● Work item:
Print, word for word, the line containing "Task: Click the crosshair tool icon" and all lines beneath it to the end of the entries below. Pictures do not belong in the copy.

● Data records:
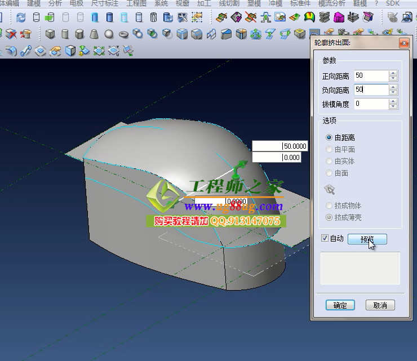417x361 pixels.
Task: Select the cylinder primitive tool
Action: click(x=65, y=34)
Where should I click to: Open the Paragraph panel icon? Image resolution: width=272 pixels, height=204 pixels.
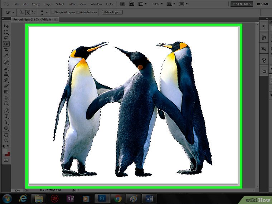(264, 26)
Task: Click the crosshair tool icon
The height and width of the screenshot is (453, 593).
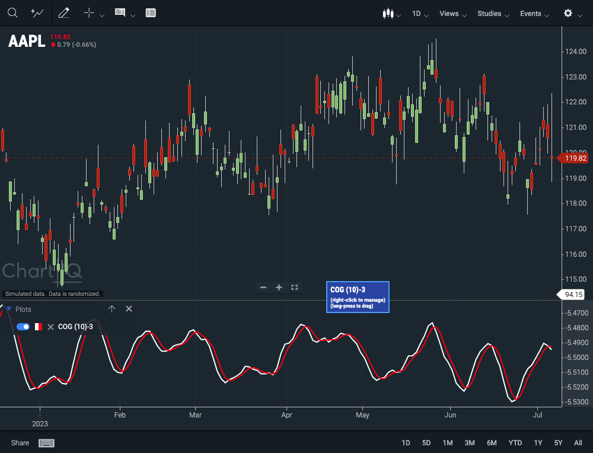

● Solution for this exercise:
Task: Click the crosshair tool icon
The height and width of the screenshot is (453, 593).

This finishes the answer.